Thursday, March 22, 2012

Hari Air Sedunia; Bumi Haus Air, Katanya.

Manfaatkan air sebaik mungkin yuk !!!
Tulisan ini terinspirasi dari tulisan Hefni Effendi, Dosen Departemen Manajemen Sumber Daya Perairan, PIK-ITB, yang diterbitka di Kompas bertepatan dengan peringatan hari air sedunia, 22 Maret.

Selain tergugah oleh opini tersebut, (Dibandingkan tulisan opini lainnya seperti Khalisah Khalid yang menulis tentang “Menggugat Hak atas Air”, diterbitkan di Kompas pada edisi yang sama), sebelumnya saya pernah membaca suatu catatan yang menyentil kesadaran bahwa bertahun-tahun kedepan, air untuk konsumsi akan sangat sulit ditemukan, sehingga wajah manusia yang berumur 20 tahun akan sama dengan wajah kakek-nenek yang berumur tiga kali lipat lebih tua, hal tersebut karena manusia sangat jarang minum atau unsure air dalam dirinya sangat sedikit.

Ketergugahan saya akan tulisan Hefni Effendi berjudul “Bumi Haus Air” ini dikarenakan penyampaian datanya yang semakin menegaskan bahwa sentilan yang pernah kubaca sebelumnya itu menjadi suatu ancaman, beberapa generasi mendatang wajib beradaptasi; hidup dengan minimnya ketersediaan air.

“Bagaimana mungkin bumi haus air? Bukankan pada penampakan citra satelit, bumi ini diselimuti air?”. Tulisan Hefni, mencoba membantai tulisannya sendiri lalu kemudian menjawabnya perlahan. “Betul, tetapi 97,3 persen berupa air laut dan sisanya, kurang dari tiga persen, adalah air tawar”.

Membaca lead tulisan itu saja, saya sendiri melai membagun refleksi, sebegitu sedikitkah air tawar yang tersedia untuk kehidupan kita? Saya teringat kembali pengalaman sejak melakukan pendampingan terhadap peternak sapi perah di desa Waturejo, Ngantang, kabupaten Malang. Betapa ketersediaan air menjadi keluhan para peternak secara khusus. Kebutuhan air sebenarnya tidak sepenuhnya untuk konsumsi, misalnya keperluan minum, memasak atau urusan MCK. Akan tetapi kebutuhan produksi, misalnya pengairan lahan rumput gajah, kebersihan ternak dan kandangnya, dll.
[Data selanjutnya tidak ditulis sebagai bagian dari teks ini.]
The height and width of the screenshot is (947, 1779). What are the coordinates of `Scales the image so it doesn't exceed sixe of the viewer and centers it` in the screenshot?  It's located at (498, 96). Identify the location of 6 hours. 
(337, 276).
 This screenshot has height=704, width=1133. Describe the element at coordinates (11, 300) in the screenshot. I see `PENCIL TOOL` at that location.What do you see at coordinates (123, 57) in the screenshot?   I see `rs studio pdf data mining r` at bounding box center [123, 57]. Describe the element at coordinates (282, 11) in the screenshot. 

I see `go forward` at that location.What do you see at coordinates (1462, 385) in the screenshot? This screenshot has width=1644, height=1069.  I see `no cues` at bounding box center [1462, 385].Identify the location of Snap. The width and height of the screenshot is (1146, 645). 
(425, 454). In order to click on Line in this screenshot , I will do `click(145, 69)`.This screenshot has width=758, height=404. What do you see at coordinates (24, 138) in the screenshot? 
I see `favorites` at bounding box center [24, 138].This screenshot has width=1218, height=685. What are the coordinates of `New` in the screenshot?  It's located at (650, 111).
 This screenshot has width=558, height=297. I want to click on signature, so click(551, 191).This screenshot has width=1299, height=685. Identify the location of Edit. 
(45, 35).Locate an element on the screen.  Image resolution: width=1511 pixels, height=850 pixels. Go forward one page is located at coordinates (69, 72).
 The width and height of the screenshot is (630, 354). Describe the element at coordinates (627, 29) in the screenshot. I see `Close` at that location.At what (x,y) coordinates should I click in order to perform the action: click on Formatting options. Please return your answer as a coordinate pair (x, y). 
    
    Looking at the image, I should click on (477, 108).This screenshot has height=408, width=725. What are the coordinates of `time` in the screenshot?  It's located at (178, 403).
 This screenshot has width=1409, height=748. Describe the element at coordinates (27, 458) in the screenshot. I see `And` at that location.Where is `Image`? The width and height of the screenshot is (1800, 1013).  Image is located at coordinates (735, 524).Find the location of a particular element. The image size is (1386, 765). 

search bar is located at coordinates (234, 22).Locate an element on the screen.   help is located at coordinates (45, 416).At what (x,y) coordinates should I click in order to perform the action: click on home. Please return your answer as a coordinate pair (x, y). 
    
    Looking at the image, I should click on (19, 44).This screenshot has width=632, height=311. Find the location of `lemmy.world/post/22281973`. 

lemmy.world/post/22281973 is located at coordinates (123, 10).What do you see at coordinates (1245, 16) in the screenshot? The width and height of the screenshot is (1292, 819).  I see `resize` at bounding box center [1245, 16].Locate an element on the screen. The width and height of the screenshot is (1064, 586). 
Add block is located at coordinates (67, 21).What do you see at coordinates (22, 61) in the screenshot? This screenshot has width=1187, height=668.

Persoalan kebutuhan air, FAO Water di tahun 2012 menunjukkan bahwa, segelas susu membutuhkan 200 liter air, sepotong irisan roti secara merata membutuhkan 40 liter air, sebutir telur membutuhkan 135 liter air, sebiji tomat membutuhkan 13 liter air. Luar biasa!

Nah, sekarang mari kita bedah lagi, sekitar 2,7 persen air tawar yang tersedia di bumi, 2,1 persen masih dalam bentuk salju di dua kutub. Sementara air yang dimanfaatkan oleh manusia untuk memenuhi kebutuhan produksi hanya 0,5 persen yaitu air yang menempati danau, sungai maupun air tanah. Sementara untuk kebutuhan konsumsi manusia tentu saja semakin kecil yakni 0,003 persen saja.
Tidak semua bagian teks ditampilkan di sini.